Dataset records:
------------------------------

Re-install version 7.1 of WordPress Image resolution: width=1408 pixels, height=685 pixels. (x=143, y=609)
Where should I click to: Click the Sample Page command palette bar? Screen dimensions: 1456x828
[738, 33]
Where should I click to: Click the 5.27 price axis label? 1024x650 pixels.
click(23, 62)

------------------------------

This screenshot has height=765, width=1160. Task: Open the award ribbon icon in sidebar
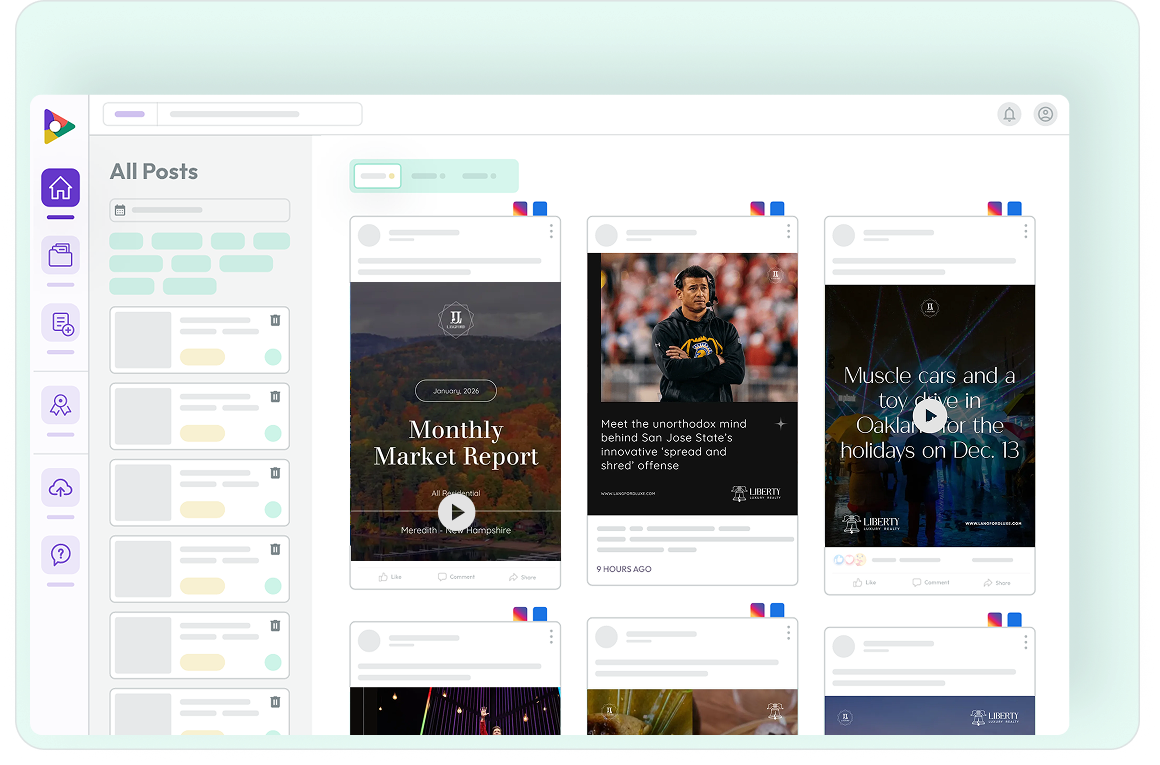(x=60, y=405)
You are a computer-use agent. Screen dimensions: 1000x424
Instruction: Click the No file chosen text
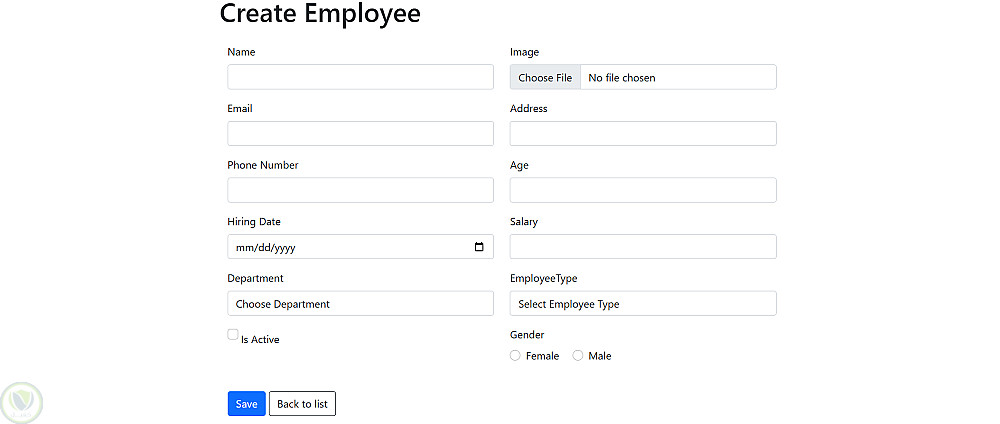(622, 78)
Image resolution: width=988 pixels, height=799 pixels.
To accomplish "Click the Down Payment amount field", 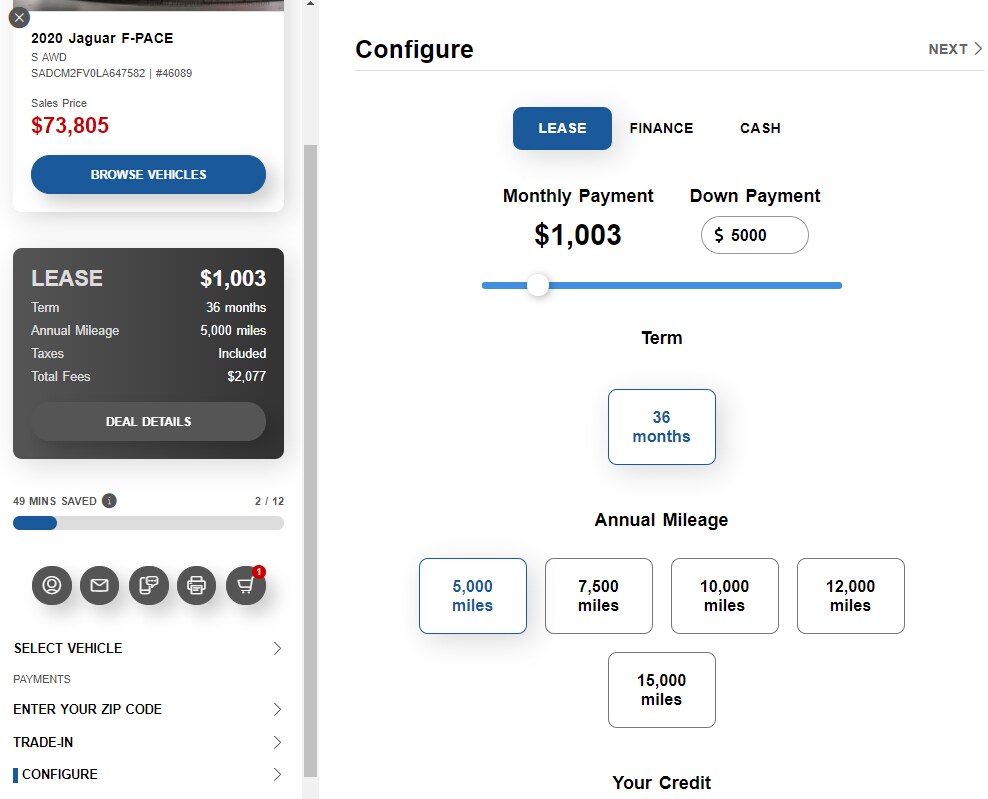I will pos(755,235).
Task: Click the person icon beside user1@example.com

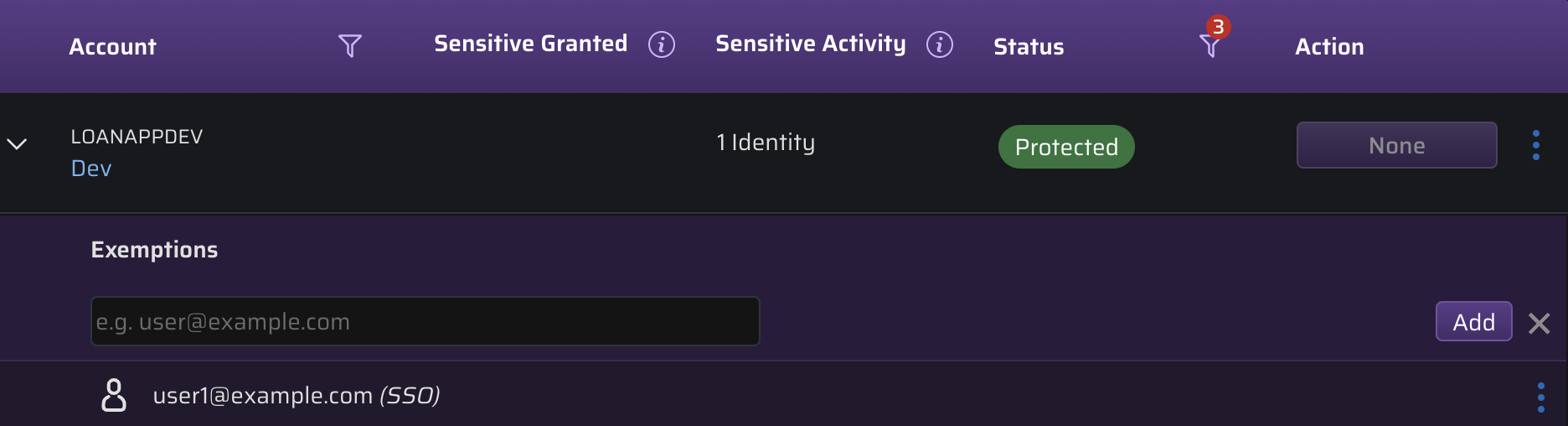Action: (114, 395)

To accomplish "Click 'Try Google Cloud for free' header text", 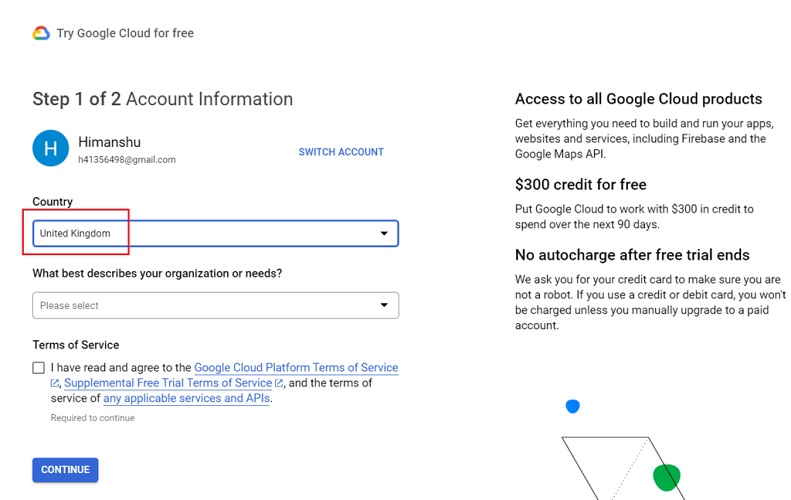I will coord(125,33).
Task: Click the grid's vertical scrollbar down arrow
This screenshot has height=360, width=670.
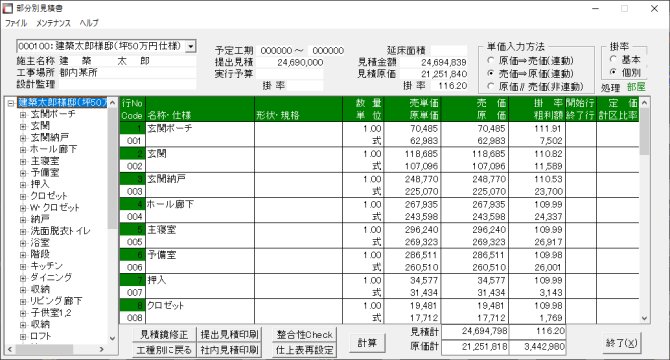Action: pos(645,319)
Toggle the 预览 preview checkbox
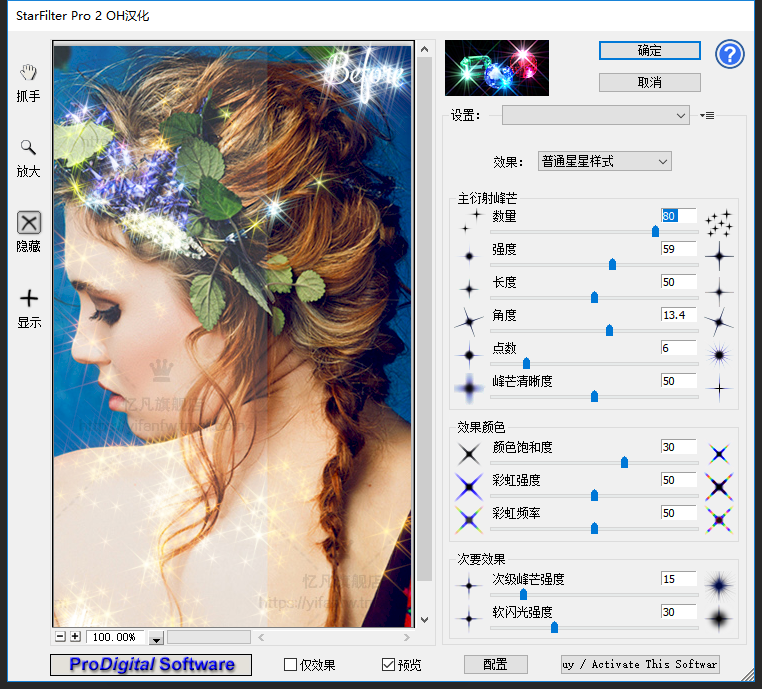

------------------------------

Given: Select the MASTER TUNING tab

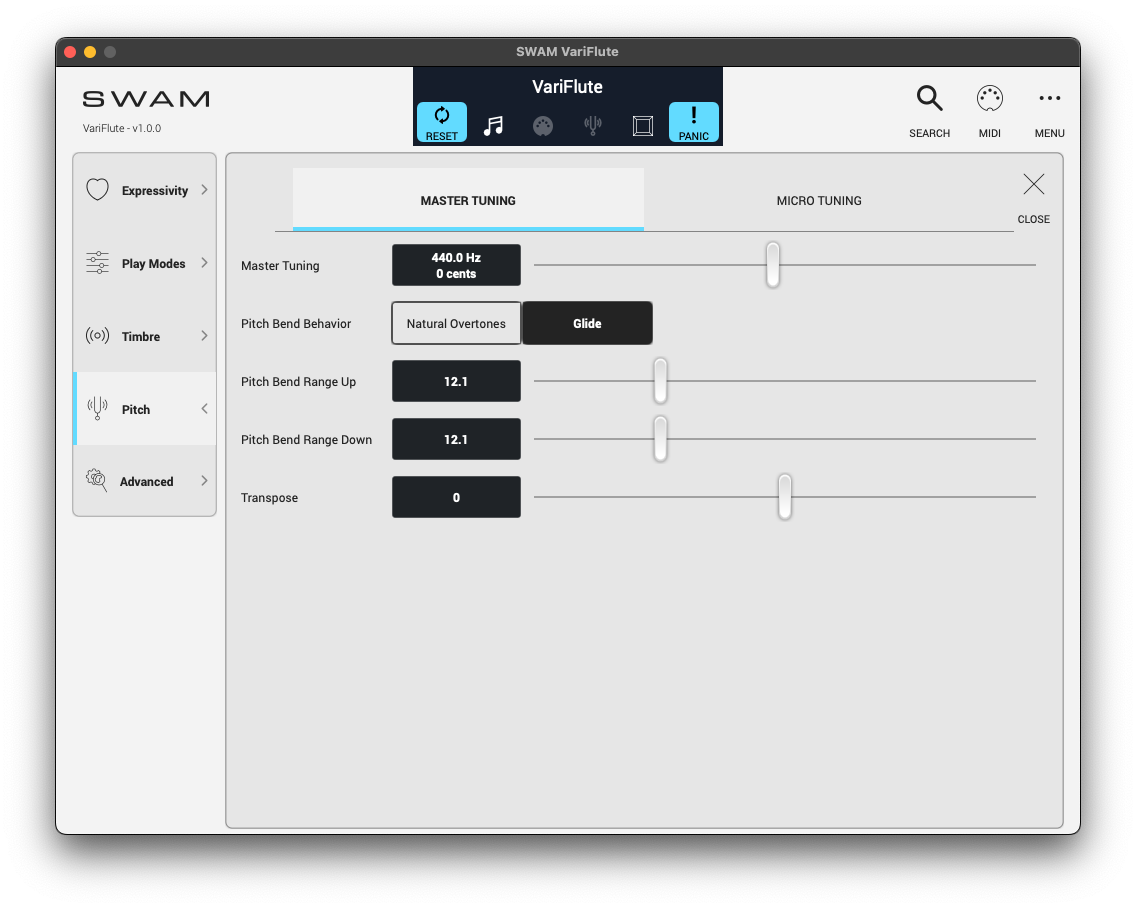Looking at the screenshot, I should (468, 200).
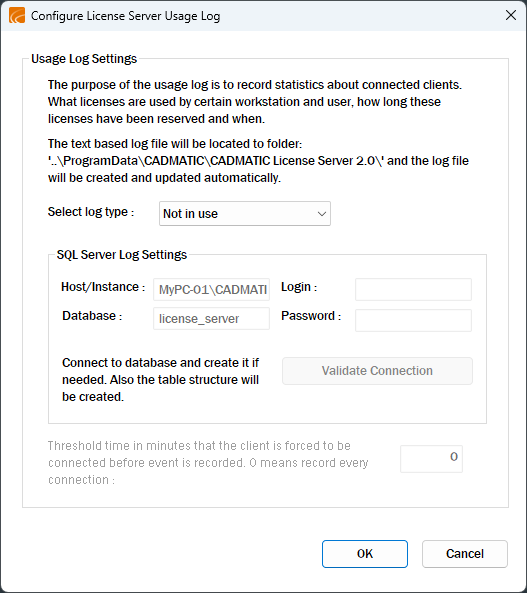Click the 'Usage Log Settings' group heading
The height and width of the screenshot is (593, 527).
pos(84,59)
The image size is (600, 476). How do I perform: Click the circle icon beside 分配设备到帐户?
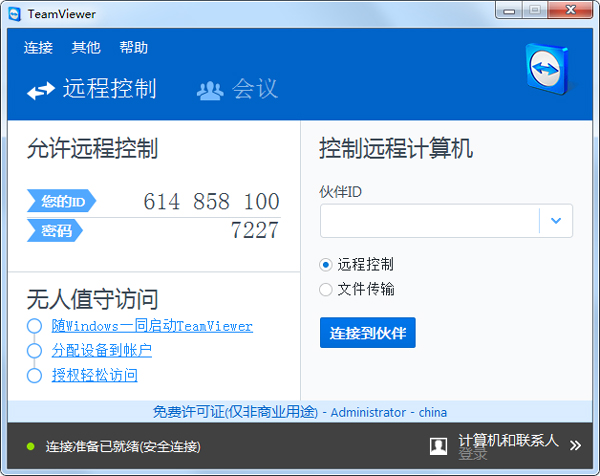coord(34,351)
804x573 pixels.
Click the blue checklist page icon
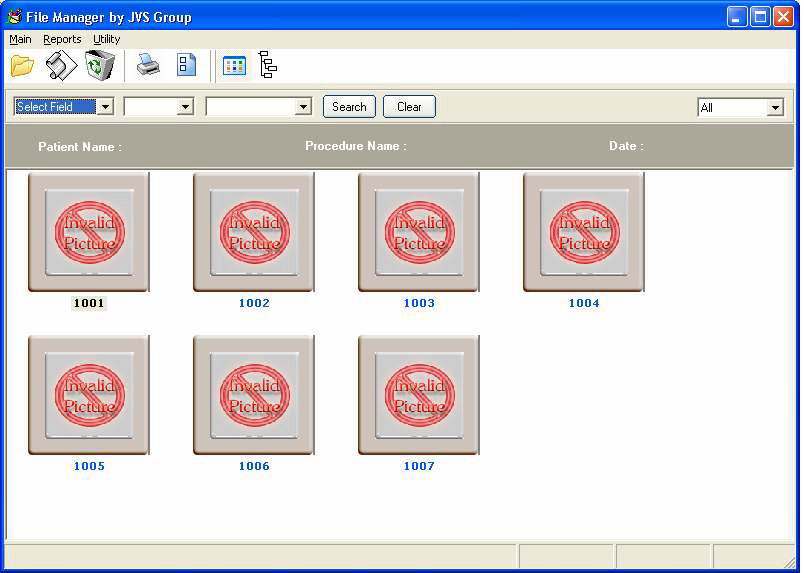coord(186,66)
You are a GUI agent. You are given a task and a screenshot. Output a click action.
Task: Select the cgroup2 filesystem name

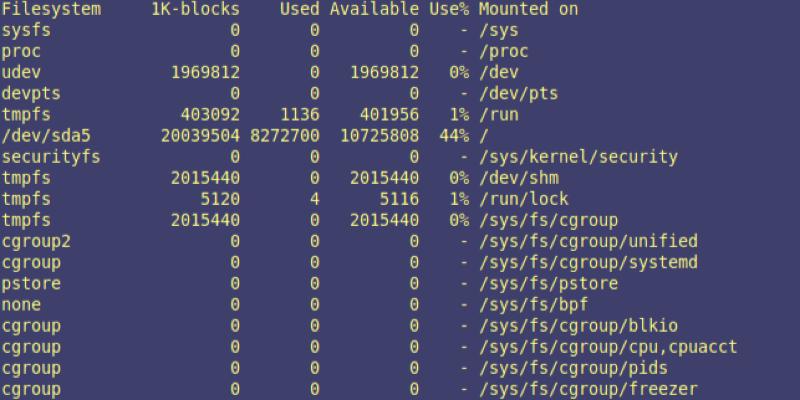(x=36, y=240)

------------------------------

• Your objective:
Considering the records above, count the lines where the string "agent" occurs and return that number alone.

• Task response:
2